● **Problem**
Return the lines below exactly, please, from the one containing "Toggle the candlestick series legend icon" through the last one, both included, and leave out any pictures.

[Pixel coordinate grounding data]
_ _ _ _ _ _ _
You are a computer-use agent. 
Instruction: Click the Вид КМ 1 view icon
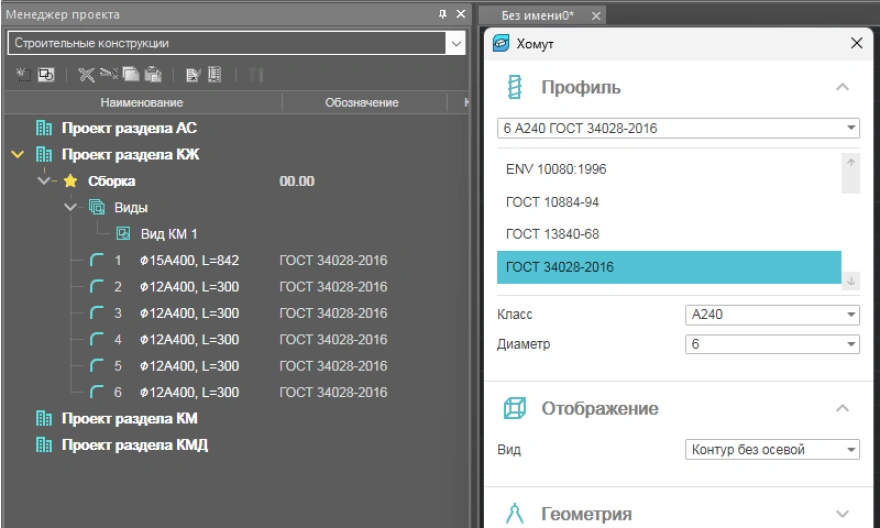tap(123, 234)
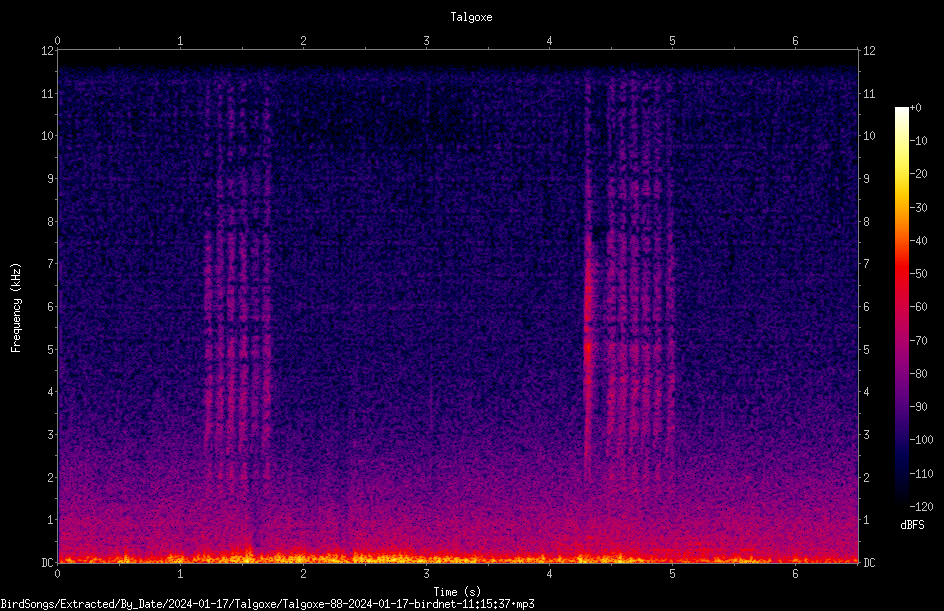Click the DC label on left axis
Screen dimensions: 944x611
tap(48, 562)
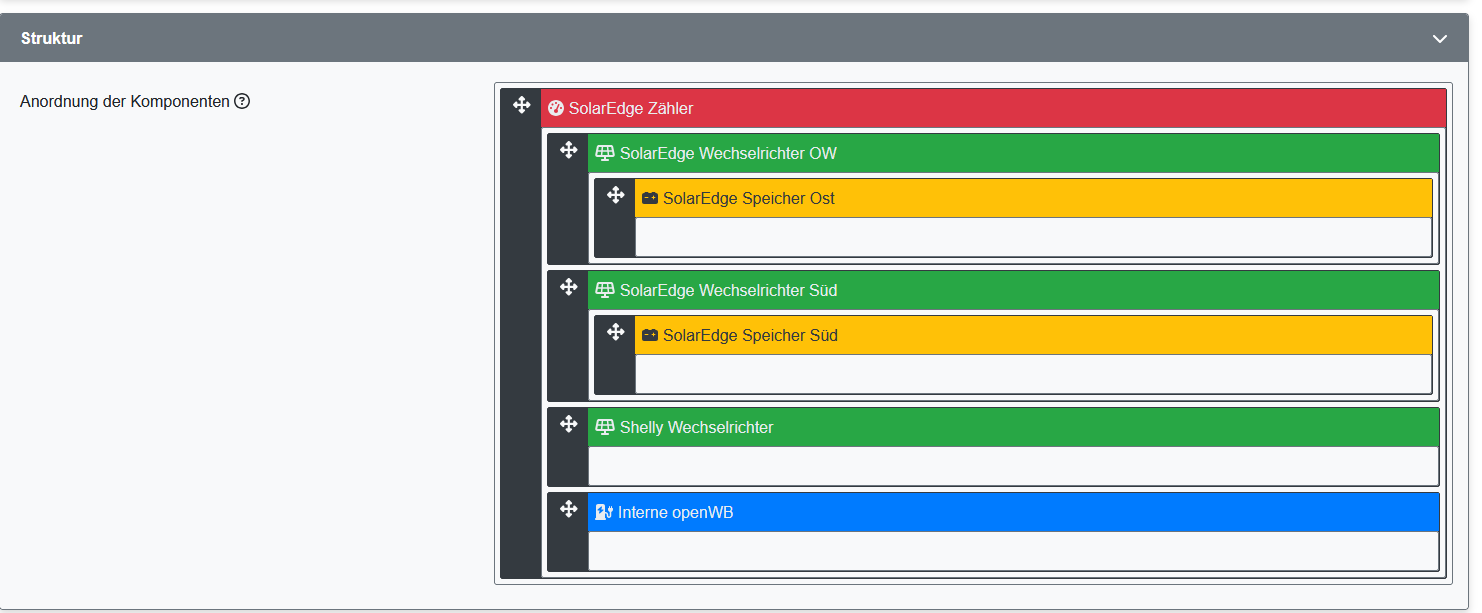Click the move handle of Interne openWB
Screen dimensions: 1482x613
[567, 508]
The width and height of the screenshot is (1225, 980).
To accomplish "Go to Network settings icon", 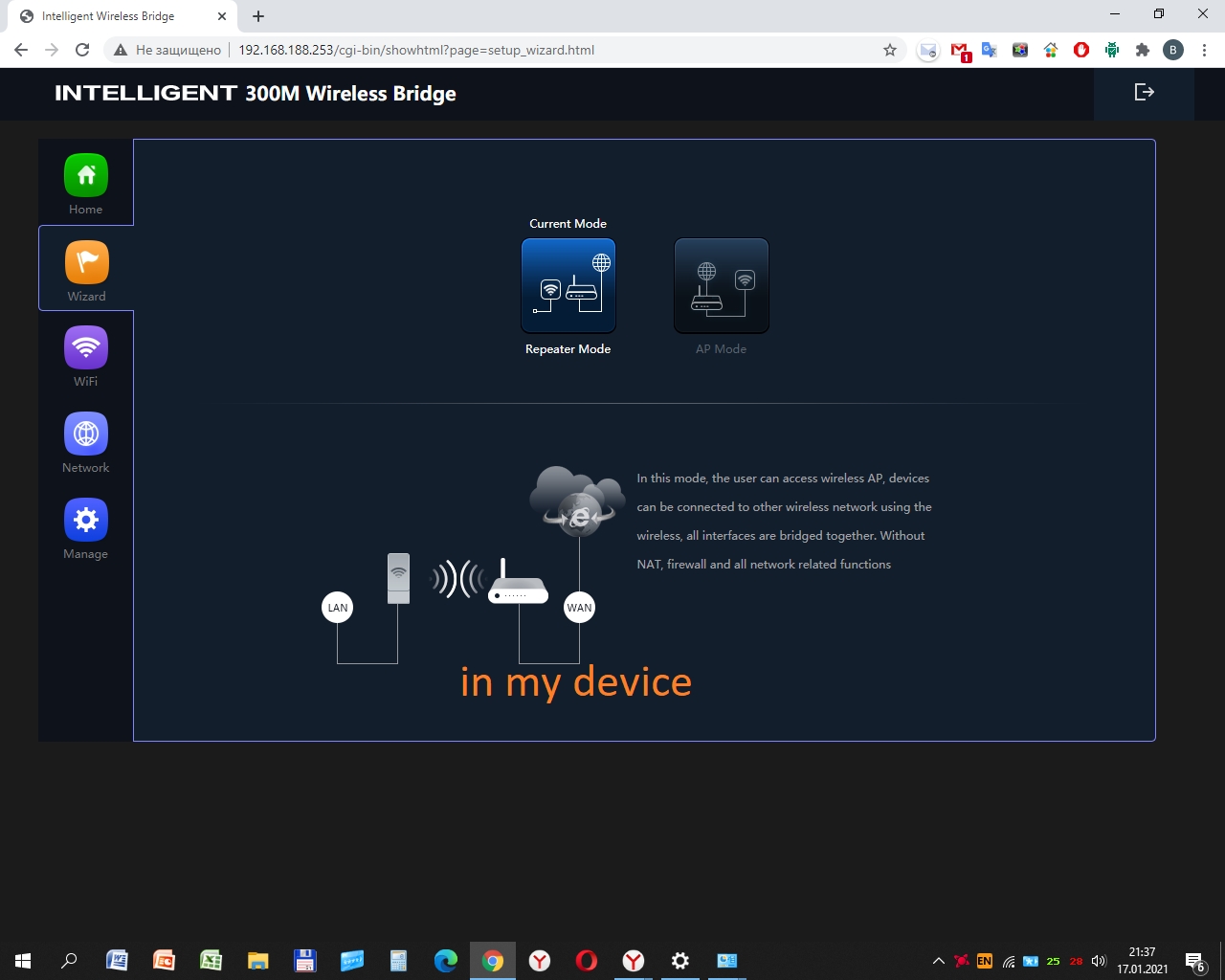I will pos(86,434).
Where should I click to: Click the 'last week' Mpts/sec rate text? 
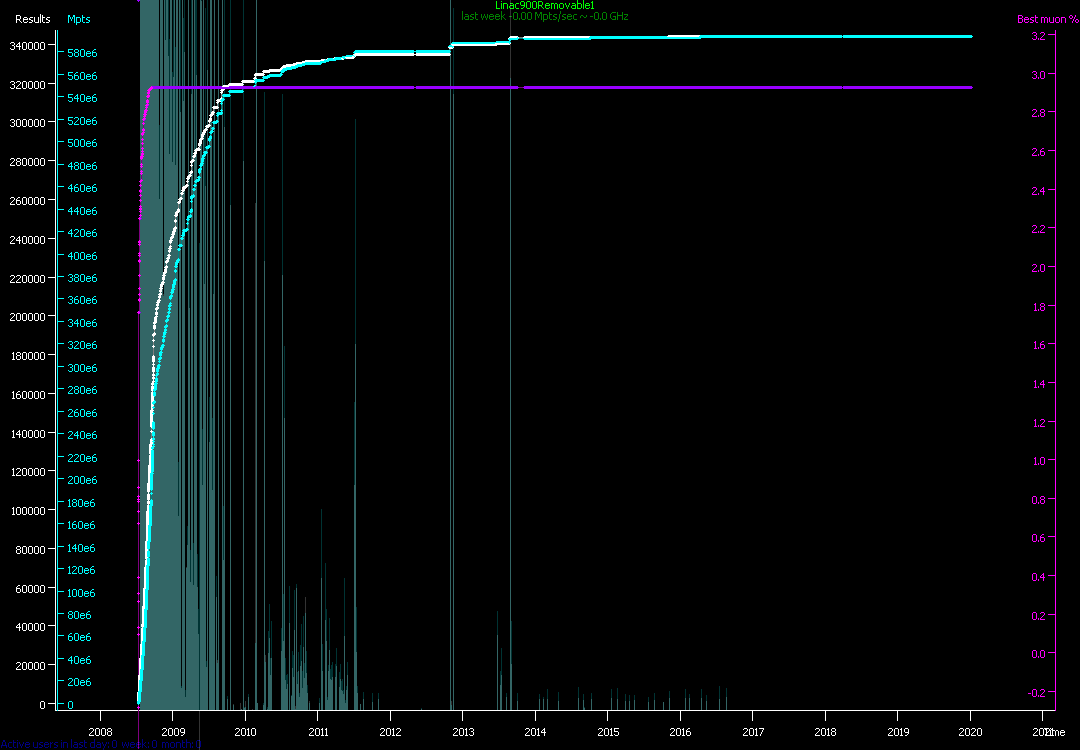[544, 17]
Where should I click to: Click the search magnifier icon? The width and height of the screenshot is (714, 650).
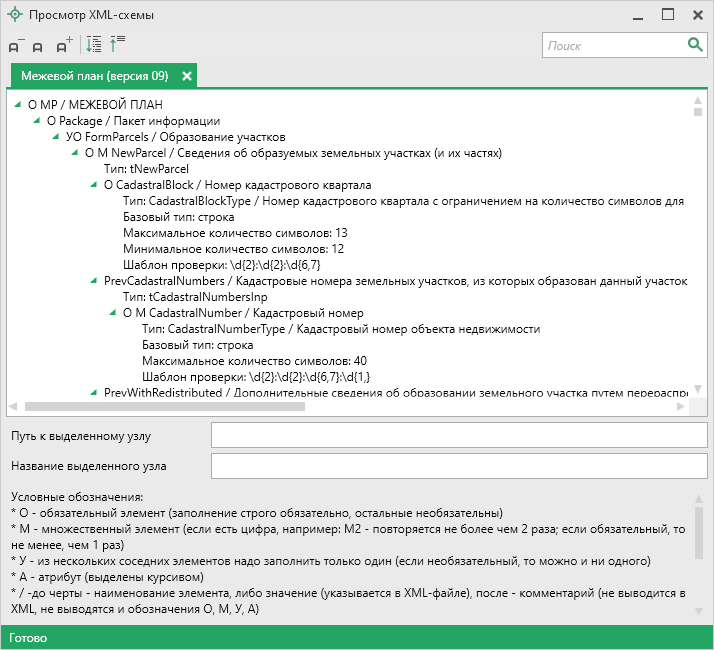(695, 45)
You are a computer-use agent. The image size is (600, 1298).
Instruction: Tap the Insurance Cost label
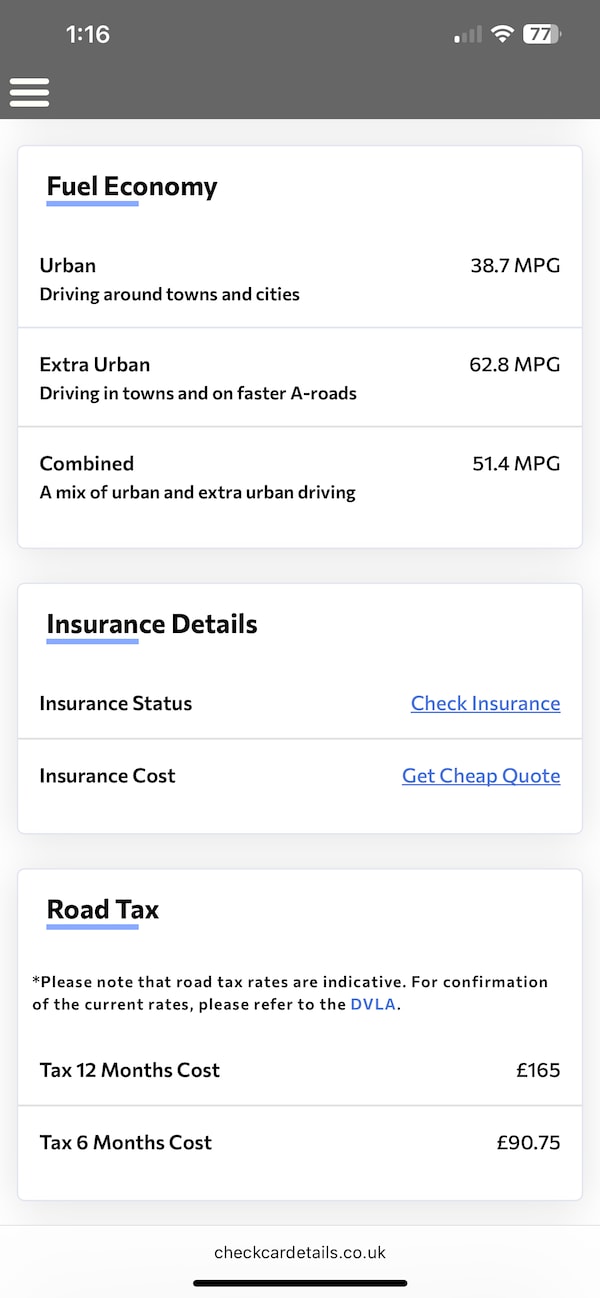tap(108, 776)
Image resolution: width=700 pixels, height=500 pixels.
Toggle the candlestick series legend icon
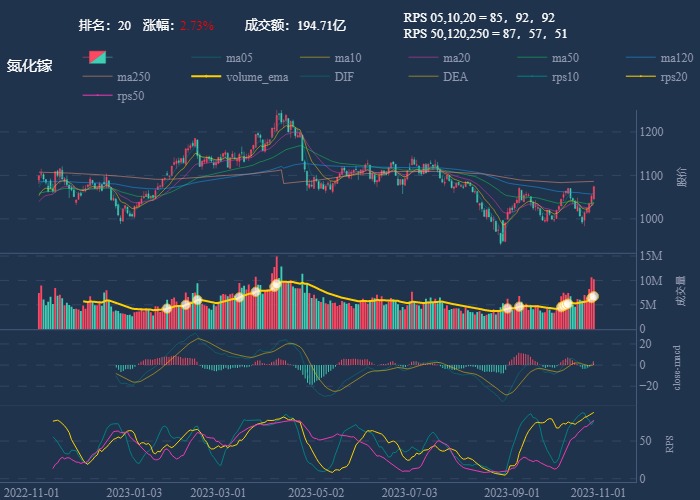[97, 58]
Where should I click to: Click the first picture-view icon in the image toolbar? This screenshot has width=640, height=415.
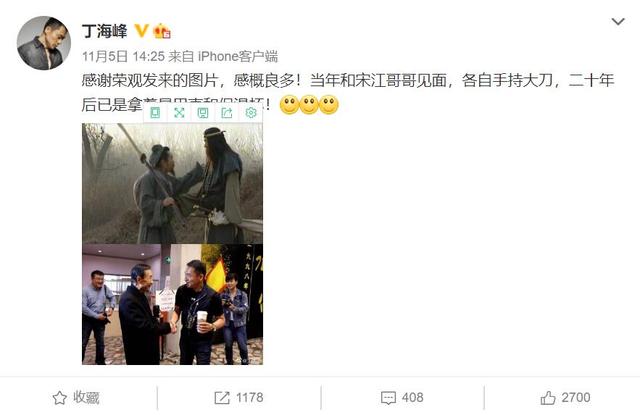click(x=155, y=113)
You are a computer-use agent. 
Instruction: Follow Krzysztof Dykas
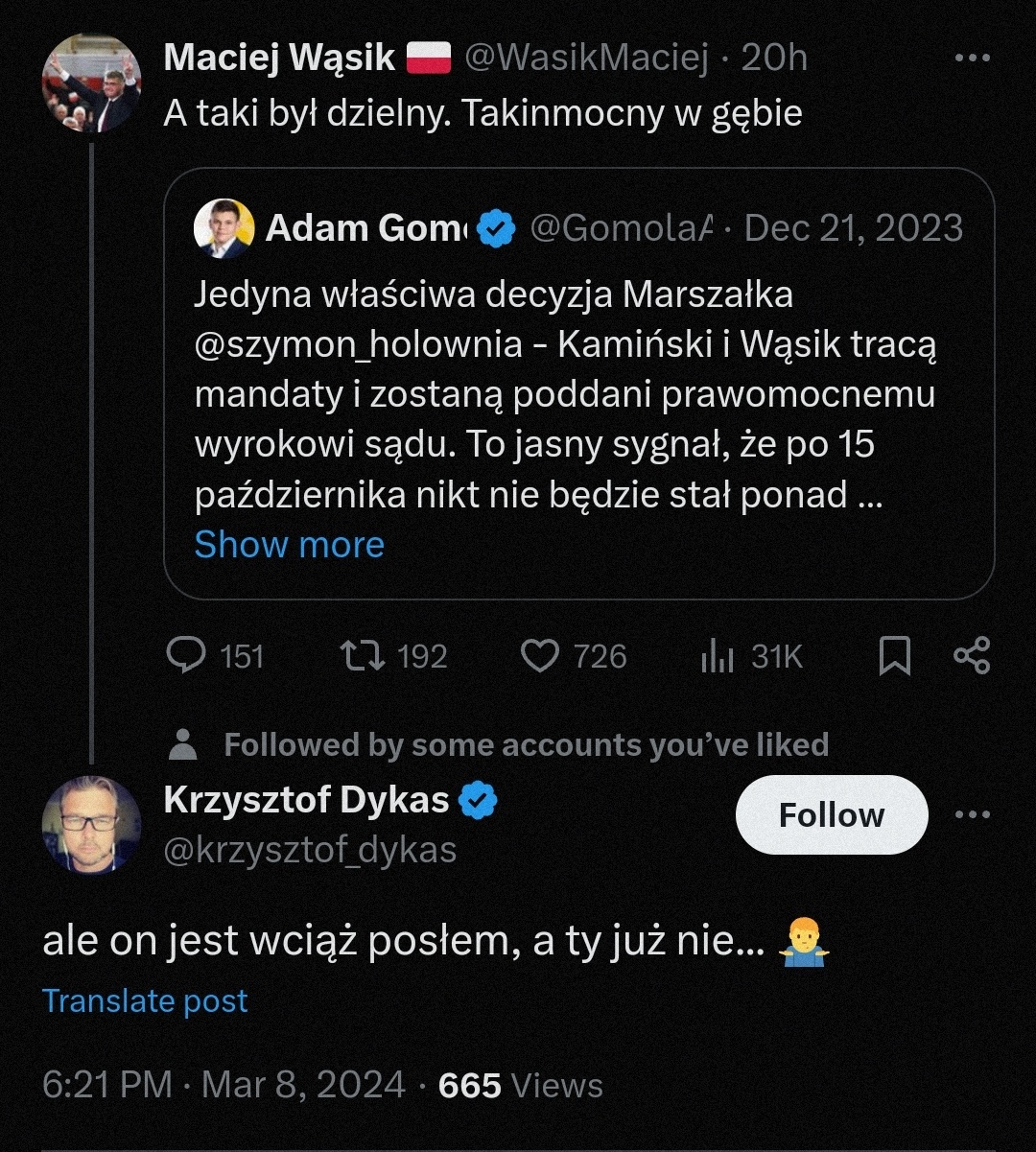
_ _ _ _ _ _ _
● **Answer to this exercise**
Toggle the candlestick series legend icon
[97, 58]
Where should I click to: Click the first picture-view icon in the image toolbar? This screenshot has width=640, height=415.
click(x=155, y=113)
You are a computer-use agent. 
Instruction: Follow Krzysztof Dykas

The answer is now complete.